Dit deel begint in 1976 bij zijn vlucht uit Vlaanderen. Brouwers heeft zich net in de Achterhoek gevestigd met zijn lief Josefien. Hij wil zich serieuzer dan voorheen op het schrijven richten, zonder het geoudehoer, feesten, ontucht en de badkuipen vol jenever. Voortdurend bevestig hij dat hij niemand ziet, nooit ergens komt en van niets weet. Vooral wil hij ver blijven van het literaire leven. Naar het einde toe merk je dat hij langzaamaan weer verlangd naar wat meer sociaal leven. Even gespiekt in deel twee: tot aan het einde van dit deel verstuurd hij de brieven vanuit Exel. Het geweeklaag over gemis aan menselijk contact zal dus wel aanblijven.
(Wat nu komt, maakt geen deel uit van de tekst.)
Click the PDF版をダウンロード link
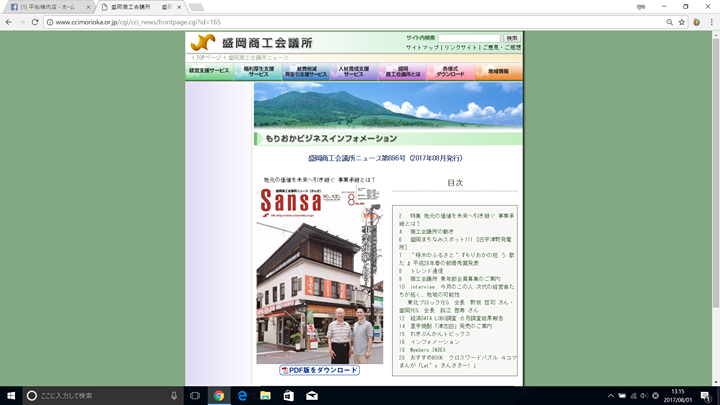 pyautogui.click(x=319, y=370)
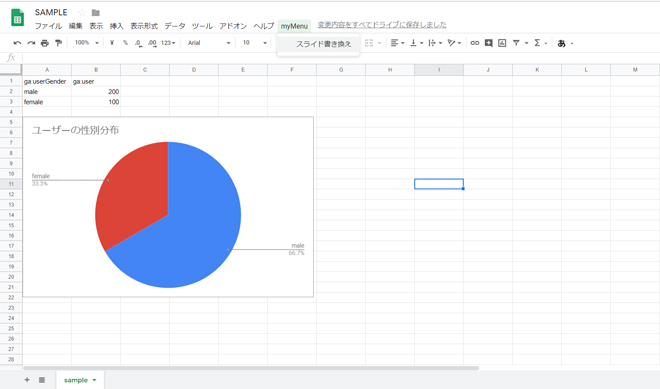Click the undo arrow icon
Screen dimensions: 660x389
click(17, 43)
Waar gaat deze kroniek over. Natuurlijk over Brouwers zelf:
zijn huwelijk, zijn huis, het ongewenste kind dat er toch komt. Vooral schrijft
hij over literatuur, over andere schrijvers en over zijn literatuuropvatting.
Hij schrijft veel met bijvoorbeeld Tom van Deel, Angela Manteau en Hans Roest, maar
ook met meer kleurrijke figuren als
Maarten ’t Hart en Gerrit Komrij. Bij de laatste valt mij op dat hij gelijk een
Komrij-stijl aanmeet. Uit bewondering? Het gaat vaak over de uitgeverswereld.
Met uitgevers als Geert van Oorschot, Sontrop en Martin Ros zag deze wereld er
toch een stuk vrolijker uit dan nu.
Mooi is te zien hoe Brouwers in deze jaren steeds meer
succes krijgt. Hij hoopt zelfs op een opwaaiende zomerjurk of een vlucht
regenwulpen, zodat hij een mooi huisje in Frankrijk kan kopen. Hij wordt steeds
vaker gevraagd voor optredens, signeersessie en interviews. Meestal zegt hij
nee, want je wordt toch altijd maar belazerd en ik ben helemaal niet sociaal,
heb niets te zeggen en zuip de avond ervoor een fles jenever om rustig te
blijven.
Vaak ben ik het eens met Brouwers’ oordelen over andere
schrijvers, bijvoorbeeld de onderschatte stijl van Maarten ’t Hart en de
leegheid van een Oek de Jong. De bewondering voor Mulisch begrijp ik echter
niet helemaal. Het leukste blijft het klagen op het leven zelf, hoewel ik had
verwacht dat Brouwers zich met nog meer chagrijn zou uiten in deze brieven.
Misschien dat Josefien hem wat verlichting gaf. Hoewel, tegen het einde van het
boek, wanneer Brouwers op den dool is geweest en het servies elke dag door de
keuken vliegt, bekoelt de relatie enigszins.
Worden er nog Rotterdamse schrijvers genoemd in dit boek?
Jawel. Na wat gekanker op jury’s en de
inteelt in het literaire wereldje van schrijvers die elkander prijzen
toekennen, gunt hij Loesberg een literatuur prijs. Ook A. Moonen wordt genoemd.
Brouwers is bang dat wat Moonen schrijft echt authentiek is.. Hij kan hier
weleens gelijk in hebben. Op naar deel twee.